En
mai 1925, le déroulement des élections municipales au
Diamant (petite commune côtière au sud-ouest de la
Martinique) dégénère : suspectant une
tentative de manipulation des résultats, la population s'est
rassemblée aux abords de la mairie et se heurte à la
troupe qui, peu après 18 heures, tire sans sommation faisant dix
morts et onze blessés ; mais on relève
également, parmi les victimes, le colonel de Coppens candidat du
pouvoir colonial aux élections — a-t-il été
atteint par une balle perdue ? a-t-il été
délibérémet visé ? L'enquête
officielle manque à l'évidence de l'objectivité
nécessaire pour étayer une réponse
crédible. Or, peu avant la fusillade, la gendarmerie affirme
avoir été alertée : « à 15
heures, la population calme jusqu'alors, s'est rassemblée autour
de la Mairie (...) et, faisant des gestes menaçants elle a dit
à diverses reprises : Vous êtes tous des voleurs ; ce soir nous allons
vous tuer, puis elle a fait le tour de la Mairie avec un
mannequin représentant le buste d'un officier, en disant :
C'est surtout celui-là que nous voulons, et que nous
allons avoir ce soir. Sur ce buste, de coupe
militaire étaient peints en jaune des dessins indiquant
les boutons les écussons les galons et des décorations.

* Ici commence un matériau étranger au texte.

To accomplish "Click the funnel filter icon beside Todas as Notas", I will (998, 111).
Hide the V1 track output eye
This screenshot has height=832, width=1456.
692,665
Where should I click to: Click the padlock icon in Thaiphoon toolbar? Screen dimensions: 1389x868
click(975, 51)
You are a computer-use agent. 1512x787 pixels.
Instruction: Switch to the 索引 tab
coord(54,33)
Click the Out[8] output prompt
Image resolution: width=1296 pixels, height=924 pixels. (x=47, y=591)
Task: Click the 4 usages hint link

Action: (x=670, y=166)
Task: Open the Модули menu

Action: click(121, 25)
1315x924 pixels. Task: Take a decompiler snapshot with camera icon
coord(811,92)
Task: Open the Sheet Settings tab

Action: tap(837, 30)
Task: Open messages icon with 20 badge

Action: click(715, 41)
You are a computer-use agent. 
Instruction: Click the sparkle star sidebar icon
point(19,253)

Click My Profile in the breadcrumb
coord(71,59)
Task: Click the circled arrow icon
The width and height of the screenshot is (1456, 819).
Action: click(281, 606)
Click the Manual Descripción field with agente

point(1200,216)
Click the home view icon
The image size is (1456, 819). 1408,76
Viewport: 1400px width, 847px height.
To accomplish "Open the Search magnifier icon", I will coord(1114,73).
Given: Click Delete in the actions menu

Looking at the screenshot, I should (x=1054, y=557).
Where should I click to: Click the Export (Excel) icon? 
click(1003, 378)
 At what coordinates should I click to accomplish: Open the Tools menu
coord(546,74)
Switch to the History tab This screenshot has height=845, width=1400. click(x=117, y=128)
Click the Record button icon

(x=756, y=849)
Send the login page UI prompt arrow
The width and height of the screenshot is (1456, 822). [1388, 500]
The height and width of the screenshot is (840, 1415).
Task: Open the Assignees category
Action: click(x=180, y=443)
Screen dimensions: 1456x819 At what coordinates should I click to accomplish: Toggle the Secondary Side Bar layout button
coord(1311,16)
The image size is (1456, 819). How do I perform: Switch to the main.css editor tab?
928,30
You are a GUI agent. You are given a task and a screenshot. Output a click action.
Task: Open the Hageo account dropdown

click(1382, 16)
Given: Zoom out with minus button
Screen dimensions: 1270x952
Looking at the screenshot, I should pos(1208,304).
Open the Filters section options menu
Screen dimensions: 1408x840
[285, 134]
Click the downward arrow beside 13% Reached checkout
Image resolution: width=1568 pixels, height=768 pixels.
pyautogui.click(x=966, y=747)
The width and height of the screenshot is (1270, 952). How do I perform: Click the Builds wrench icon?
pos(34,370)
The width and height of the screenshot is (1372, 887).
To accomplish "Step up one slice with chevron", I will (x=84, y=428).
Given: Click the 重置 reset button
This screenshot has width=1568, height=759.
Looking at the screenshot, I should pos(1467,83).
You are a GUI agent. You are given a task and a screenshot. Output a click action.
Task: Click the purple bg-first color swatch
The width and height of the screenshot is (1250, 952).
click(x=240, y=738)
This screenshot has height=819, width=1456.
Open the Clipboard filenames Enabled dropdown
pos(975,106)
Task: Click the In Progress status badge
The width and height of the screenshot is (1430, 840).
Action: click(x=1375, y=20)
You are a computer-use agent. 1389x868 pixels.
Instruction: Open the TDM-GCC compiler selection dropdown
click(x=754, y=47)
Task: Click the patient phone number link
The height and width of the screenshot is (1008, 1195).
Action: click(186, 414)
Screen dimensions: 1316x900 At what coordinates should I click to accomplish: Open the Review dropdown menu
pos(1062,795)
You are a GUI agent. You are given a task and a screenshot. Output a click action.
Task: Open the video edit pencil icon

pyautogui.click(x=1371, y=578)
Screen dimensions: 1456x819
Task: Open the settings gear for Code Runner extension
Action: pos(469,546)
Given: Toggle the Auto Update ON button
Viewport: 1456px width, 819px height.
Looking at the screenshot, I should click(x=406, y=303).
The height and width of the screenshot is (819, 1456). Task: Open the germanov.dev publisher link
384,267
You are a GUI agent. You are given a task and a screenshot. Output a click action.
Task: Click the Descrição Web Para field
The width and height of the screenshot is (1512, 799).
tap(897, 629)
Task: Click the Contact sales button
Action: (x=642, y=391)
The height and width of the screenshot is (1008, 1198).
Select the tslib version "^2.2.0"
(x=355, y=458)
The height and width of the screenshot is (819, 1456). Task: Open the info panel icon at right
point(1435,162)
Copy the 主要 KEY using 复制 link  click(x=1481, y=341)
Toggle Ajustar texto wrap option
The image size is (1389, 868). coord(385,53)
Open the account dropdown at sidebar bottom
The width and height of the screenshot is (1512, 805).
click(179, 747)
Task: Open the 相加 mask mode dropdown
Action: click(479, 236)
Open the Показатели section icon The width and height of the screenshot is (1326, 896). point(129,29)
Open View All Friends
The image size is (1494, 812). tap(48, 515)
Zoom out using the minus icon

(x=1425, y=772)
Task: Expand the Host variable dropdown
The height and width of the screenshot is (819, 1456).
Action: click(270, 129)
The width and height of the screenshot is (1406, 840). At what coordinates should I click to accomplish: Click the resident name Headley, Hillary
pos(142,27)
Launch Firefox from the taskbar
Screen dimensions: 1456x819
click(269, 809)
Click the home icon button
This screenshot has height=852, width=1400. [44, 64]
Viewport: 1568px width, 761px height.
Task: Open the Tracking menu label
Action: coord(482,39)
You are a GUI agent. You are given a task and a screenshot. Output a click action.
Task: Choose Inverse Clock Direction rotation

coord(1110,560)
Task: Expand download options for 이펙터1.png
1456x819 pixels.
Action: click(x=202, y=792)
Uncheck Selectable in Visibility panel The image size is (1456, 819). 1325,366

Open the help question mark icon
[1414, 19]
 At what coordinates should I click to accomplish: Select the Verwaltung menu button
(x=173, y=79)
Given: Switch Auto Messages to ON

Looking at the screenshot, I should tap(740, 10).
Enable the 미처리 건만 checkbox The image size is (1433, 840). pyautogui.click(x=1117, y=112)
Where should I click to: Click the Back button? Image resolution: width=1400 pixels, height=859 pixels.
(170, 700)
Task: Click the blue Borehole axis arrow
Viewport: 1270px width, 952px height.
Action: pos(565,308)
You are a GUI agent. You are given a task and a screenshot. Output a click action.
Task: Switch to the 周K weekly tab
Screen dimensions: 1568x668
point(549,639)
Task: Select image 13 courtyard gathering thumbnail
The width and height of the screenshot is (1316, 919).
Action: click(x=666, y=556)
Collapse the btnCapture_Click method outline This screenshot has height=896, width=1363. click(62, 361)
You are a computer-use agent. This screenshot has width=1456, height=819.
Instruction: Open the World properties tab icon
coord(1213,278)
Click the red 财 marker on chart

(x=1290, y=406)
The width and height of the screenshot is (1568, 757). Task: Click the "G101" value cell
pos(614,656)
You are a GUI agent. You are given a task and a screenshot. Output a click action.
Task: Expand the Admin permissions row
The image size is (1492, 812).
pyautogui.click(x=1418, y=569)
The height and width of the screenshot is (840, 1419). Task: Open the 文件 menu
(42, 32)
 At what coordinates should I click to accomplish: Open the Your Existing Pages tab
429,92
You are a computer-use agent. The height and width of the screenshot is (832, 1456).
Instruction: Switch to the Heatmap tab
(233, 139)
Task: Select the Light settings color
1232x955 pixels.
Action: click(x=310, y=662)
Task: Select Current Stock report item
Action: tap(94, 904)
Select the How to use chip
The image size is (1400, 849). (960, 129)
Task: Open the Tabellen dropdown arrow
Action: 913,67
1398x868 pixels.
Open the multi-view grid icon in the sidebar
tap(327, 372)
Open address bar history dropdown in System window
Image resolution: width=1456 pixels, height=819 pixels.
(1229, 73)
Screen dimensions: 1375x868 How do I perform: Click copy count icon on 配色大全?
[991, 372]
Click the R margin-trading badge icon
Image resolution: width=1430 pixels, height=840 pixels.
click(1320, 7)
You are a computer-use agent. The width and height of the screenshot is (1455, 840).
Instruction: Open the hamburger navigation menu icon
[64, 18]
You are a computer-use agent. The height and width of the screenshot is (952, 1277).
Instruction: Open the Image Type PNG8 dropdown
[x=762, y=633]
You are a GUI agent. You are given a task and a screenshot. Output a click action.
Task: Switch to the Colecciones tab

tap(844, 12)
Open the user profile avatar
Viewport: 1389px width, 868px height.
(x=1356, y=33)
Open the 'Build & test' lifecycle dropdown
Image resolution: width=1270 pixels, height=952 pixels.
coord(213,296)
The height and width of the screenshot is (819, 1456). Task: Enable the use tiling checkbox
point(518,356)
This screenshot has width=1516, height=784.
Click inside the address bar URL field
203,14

La foule sans aucun doute faisait allusion au colonel de Coppens
(...) » 1.
En 1978, Richard et Sally Price
découvrent, derrière le comptoir d'un café
à Petite Anse, « un buste sculpté en
bois peint en couleurs vives » ; « C'est
Méda qui l'a fait » leur dit-on, « un
homme disparu depuis seulement quelques années »,
et encore : « quand j'étais jeune,
on m'a dit qu'il y avait un général qui est passé
par ici (...) que Méda l'a dessiné exactement (...)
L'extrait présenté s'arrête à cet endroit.